== Data for this task ==
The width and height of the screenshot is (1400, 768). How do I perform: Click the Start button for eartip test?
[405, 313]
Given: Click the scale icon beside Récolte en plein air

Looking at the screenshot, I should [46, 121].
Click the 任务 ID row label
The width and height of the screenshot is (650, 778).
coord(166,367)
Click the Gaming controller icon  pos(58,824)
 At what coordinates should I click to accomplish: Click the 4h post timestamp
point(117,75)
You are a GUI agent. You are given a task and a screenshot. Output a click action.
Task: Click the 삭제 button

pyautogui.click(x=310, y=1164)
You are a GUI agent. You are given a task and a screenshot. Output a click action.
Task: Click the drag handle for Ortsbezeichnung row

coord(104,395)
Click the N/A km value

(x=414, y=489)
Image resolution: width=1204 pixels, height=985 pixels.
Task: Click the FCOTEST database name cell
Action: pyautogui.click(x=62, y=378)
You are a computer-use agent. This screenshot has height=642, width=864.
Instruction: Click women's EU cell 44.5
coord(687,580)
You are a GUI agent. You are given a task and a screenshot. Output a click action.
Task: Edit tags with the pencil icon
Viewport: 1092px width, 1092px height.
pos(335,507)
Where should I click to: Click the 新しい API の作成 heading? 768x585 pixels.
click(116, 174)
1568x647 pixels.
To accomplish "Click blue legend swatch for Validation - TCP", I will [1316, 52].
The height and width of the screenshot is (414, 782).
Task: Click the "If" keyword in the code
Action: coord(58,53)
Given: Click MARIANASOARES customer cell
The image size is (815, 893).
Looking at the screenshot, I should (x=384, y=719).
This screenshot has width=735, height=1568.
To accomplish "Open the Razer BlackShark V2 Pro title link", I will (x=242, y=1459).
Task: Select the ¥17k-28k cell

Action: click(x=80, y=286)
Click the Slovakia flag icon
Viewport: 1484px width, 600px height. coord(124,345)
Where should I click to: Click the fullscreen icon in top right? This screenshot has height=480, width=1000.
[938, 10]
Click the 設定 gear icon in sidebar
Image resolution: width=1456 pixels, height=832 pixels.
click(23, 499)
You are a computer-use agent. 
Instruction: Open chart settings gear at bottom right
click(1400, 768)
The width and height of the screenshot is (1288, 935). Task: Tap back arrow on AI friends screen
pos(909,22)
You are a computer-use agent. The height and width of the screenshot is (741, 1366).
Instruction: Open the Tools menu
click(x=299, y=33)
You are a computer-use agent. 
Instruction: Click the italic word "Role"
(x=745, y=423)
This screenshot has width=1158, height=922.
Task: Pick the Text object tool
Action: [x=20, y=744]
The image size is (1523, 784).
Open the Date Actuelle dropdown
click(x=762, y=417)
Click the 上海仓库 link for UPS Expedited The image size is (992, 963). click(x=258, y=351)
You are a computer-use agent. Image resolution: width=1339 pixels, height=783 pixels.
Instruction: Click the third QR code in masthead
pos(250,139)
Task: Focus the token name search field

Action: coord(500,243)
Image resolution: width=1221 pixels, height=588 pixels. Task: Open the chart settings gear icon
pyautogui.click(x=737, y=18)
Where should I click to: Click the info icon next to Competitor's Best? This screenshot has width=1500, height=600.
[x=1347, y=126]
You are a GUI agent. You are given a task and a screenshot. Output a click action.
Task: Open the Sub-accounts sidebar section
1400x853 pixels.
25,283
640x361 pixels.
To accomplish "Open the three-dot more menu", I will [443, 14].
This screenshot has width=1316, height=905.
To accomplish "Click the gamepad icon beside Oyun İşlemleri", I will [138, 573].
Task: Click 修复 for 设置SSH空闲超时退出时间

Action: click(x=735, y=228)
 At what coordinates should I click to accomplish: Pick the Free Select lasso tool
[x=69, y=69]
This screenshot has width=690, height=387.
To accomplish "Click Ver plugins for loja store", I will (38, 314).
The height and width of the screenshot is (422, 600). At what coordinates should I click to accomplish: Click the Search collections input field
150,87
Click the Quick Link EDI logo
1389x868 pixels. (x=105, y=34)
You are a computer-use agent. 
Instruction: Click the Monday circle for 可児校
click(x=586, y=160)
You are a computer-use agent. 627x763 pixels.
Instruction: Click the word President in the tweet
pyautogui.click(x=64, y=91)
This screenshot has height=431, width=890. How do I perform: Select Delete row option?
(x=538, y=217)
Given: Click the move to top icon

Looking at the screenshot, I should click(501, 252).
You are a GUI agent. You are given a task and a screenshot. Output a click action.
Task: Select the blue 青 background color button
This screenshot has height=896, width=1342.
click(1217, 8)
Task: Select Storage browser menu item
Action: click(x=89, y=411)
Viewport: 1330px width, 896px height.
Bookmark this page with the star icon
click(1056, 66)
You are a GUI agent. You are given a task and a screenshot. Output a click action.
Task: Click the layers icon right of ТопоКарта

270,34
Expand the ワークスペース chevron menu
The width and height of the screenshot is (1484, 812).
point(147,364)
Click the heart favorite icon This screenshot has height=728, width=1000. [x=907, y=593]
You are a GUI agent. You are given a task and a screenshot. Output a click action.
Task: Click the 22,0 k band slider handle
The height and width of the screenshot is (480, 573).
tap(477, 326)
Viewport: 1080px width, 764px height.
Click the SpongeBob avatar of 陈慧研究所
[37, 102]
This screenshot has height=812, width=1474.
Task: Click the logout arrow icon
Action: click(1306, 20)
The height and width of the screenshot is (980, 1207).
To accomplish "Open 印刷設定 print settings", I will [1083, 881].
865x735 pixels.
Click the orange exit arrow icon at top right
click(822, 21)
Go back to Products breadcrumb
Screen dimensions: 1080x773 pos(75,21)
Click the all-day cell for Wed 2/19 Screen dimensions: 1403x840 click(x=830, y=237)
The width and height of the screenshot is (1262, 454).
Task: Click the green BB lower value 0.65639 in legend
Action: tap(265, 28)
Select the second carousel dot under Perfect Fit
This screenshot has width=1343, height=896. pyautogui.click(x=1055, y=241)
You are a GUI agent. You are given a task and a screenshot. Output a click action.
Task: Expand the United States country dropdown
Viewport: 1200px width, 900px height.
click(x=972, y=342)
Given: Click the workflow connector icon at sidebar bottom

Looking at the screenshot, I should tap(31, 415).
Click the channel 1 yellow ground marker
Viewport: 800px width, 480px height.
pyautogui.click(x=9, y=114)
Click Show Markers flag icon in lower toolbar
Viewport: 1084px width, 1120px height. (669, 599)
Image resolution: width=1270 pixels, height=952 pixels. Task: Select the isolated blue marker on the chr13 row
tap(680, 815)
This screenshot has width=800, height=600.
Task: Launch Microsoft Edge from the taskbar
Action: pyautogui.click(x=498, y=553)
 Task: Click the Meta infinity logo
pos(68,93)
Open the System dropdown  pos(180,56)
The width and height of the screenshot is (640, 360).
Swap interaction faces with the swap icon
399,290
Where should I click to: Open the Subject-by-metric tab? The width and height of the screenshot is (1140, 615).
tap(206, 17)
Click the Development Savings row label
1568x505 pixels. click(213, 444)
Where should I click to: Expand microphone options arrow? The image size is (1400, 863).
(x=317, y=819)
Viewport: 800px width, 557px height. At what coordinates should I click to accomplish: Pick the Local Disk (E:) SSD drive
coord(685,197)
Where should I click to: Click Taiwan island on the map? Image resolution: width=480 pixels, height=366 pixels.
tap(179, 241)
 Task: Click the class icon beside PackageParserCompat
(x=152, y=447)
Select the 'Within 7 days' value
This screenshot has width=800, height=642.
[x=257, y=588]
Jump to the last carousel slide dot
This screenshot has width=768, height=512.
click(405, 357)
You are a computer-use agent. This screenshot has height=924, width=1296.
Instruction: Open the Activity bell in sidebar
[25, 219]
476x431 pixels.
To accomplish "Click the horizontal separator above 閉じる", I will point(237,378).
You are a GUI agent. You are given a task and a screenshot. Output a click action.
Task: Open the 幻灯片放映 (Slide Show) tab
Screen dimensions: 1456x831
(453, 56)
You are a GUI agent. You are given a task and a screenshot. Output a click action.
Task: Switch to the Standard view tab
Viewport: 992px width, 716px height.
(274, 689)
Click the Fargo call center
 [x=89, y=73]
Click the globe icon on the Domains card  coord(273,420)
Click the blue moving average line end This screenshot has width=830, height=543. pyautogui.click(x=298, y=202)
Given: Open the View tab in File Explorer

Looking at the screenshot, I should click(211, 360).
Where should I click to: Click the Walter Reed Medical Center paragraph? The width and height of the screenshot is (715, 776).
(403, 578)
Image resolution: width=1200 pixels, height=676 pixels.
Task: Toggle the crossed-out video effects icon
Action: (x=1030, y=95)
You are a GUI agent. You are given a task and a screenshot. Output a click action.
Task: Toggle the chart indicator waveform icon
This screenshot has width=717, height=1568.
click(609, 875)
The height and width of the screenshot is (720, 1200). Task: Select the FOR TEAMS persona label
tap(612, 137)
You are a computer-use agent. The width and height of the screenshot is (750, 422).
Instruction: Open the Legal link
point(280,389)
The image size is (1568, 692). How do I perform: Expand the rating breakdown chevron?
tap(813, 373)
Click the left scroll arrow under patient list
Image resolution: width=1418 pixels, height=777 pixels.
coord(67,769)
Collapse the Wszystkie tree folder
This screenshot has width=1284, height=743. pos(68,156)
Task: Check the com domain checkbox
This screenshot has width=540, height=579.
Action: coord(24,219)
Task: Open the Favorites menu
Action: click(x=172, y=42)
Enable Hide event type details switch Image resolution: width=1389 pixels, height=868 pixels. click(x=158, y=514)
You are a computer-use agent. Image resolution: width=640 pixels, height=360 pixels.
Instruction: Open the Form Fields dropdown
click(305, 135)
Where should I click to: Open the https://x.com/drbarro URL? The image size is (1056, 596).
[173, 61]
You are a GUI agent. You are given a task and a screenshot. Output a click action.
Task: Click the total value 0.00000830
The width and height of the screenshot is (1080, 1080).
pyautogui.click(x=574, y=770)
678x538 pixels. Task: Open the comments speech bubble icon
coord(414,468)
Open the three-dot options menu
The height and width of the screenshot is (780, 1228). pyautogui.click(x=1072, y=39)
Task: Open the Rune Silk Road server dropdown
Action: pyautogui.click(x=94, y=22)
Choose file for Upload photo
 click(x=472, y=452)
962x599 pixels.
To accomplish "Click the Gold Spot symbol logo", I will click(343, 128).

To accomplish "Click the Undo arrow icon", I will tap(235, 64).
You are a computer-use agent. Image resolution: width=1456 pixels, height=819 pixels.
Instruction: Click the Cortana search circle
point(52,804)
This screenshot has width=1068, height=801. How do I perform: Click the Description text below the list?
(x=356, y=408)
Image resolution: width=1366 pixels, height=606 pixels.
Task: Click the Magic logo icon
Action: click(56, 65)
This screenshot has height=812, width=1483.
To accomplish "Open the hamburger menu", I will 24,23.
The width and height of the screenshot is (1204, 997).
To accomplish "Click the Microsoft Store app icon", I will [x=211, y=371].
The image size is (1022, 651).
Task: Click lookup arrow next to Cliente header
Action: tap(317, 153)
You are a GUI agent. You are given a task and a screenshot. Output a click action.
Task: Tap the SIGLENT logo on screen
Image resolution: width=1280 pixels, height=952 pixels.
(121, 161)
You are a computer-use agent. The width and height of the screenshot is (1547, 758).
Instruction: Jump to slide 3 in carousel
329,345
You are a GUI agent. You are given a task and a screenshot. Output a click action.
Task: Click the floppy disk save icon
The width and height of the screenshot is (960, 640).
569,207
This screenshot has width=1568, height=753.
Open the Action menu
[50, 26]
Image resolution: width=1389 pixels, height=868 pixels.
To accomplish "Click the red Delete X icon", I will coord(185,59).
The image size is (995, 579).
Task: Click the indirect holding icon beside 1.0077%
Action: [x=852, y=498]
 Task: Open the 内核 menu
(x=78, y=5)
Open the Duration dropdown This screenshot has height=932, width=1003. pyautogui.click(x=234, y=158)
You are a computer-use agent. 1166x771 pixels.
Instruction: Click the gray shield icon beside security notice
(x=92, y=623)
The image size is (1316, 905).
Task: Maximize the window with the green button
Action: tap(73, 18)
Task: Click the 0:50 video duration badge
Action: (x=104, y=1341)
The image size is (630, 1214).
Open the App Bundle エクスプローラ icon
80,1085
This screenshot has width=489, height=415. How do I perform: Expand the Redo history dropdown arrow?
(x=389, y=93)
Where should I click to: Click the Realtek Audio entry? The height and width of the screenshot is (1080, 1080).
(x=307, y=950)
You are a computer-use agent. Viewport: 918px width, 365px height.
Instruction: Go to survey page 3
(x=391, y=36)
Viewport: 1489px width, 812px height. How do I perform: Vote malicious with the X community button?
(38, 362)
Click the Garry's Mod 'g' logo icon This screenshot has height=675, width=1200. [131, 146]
===
- _Task_
Please reproduce the rows starting at the line with "will tap(235, 64)." and ending at the line with "point(52,804)", substituting "search icon" for "search circle" and leaving everything else as it is.

- _The response_
To accomplish "Click the Undo arrow icon", I will tap(235, 64).
You are a computer-use agent. Image resolution: width=1456 pixels, height=819 pixels.
Instruction: Click the Cortana search icon
point(52,804)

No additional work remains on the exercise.